*Tasks to carry out*
(1) Retype the passage of the text about Maya Ali that opens with the words containing "Building on her" and closes with "passing in 2016.", keeping every word and mark unchanged.
(2) According to the text about Maya Ali, what degree did she complete at the Queen Mary College?

*Given text*
___

Pakistani actress (born 1989)

Maryam Tanveer Ali known professionally Maya Ali, is a Pakistani actress who works in Urdu films and television series. She has received several accolades, including a Lux Style Award and three Hum Awards.

Ali began her career with a brief role in the telenovela Durr-e-Shehwar but gained wider recognition as the titular character in the romantic comedy Aunn Zara (2013) and as a veiled Muslimah in the social drama Shanakht (2014). She achieved her breakthrough with the romantic drama Mann Mayal (2016), which earned her the Lux Style Award for Best TV Actress. She also found success with the romantic drama Mera Naam Yousuf Hai and the ensemble family drama Diyar-e-Dil (both 2015), with the latter earning her an additional Lux Style Award nomination for Best Actress.

Building on her television success, Ali ventured into films with the romantic comedies Teefa in Trouble (2018) and Parey Hut Love (2019), both of which rank among the highest-grossing Pakistani films of all time. The latter also earned her two Lux Style Award nominations. After a five-year hiatus from acting, she returned to television with the romantic drama Pehli Si Muhabbat (2021).

==Early life==
Maya Ali was born Maryam Tanveer Ali in Lahore, Punjab, Pakistan, to Punjabi Muslim parents. Her father, Tanveer Ali, was a businessman, and her mother, Shagufta Nazar, is a homemaker. She has one younger brother, Afnan. Initially, Ali's father disapproved of her joining the film industry and ultimately did not speak to her for eight years. However, they reconciled before his passing in 2016.

Ali started her career at an early age, working as a video jockey for the channels Samaa TV, Waqt News and Dunya News. She completed her master's degree in mass communication from the Queen Mary College.

==Career==

===Early work and breakthrough (2012–2015)===
Ali made her screen debut in 2012 with a supporting role as the younger sister of Sanam Baloch's character in Haissam Hussain's drama Durr-e-Shehwar. She then collaborated with Hussain on two more projects, the romantic drama Aik Nayee Cinderella and the comedy-drama Aunn Zara. The former was Hussain's Pakistani-adaptation of the folk tale Cinderella and starred Ali with Osman Khalid Butt and Faizan Khawaja. Based on Faiza Iftikhar's novel Hisaar-e-Mohabbat, Aunn Zara featured Ali in the title role of Zara, a free-spirited woman.

___

*Source material*
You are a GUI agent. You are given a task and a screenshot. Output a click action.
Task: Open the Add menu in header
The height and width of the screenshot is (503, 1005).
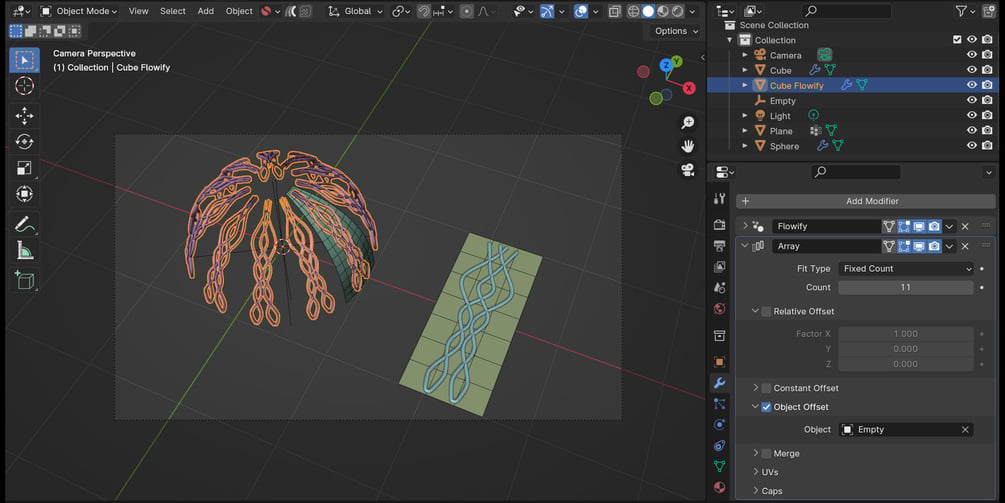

___

*Solutions by task*
(1)
Building on her television success, Ali ventured into films with the romantic comedies Teefa in Trouble (2018) and Parey Hut Love (2019), both of which rank among the highest-grossing Pakistani films of all time. The latter also earned her two Lux Style Award nominations. After a five-year hiatus from acting, she returned to television with the romantic drama Pehli Si Muhabbat (2021).

==Early life==
Maya Ali was born Maryam Tanveer Ali in Lahore, Punjab, Pakistan, to Punjabi Muslim parents. Her father, Tanveer Ali, was a businessman, and her mother, Shagufta Nazar, is a homemaker. She has one younger brother, Afnan. Initially, Ali's father disapproved of her joining the film industry and ultimately did not speak to her for eight years. However, they reconciled before his passing in 2016.

(2) A master's degree in mass communication.